— WORK INSTRUCTIONS —
Go through the entries one line at a time, and gather every line that has the word "LovingLikeGod".

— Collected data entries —
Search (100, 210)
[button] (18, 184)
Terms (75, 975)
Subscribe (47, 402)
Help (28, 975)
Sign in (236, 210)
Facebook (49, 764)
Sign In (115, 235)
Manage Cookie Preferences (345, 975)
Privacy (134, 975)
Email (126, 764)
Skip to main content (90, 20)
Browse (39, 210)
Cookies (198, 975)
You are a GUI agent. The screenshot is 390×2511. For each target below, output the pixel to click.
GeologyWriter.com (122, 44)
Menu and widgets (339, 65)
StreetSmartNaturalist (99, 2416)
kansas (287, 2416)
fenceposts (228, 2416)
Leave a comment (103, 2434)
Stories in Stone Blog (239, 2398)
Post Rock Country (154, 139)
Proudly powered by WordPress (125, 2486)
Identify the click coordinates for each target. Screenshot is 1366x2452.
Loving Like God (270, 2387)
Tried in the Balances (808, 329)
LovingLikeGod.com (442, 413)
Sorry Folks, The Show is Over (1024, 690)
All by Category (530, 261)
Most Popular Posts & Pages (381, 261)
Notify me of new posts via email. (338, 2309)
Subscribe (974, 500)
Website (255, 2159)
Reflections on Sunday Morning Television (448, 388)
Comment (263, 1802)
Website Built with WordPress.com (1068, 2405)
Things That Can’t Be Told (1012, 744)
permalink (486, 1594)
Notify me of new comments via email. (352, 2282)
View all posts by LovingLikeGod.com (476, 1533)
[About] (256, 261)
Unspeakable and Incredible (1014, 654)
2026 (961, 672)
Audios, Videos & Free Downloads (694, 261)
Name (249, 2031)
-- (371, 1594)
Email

— ANSWER TO THIS PROBLEM —
LovingLikeGod.com (442, 413)
View all posts by LovingLikeGod.com (476, 1533)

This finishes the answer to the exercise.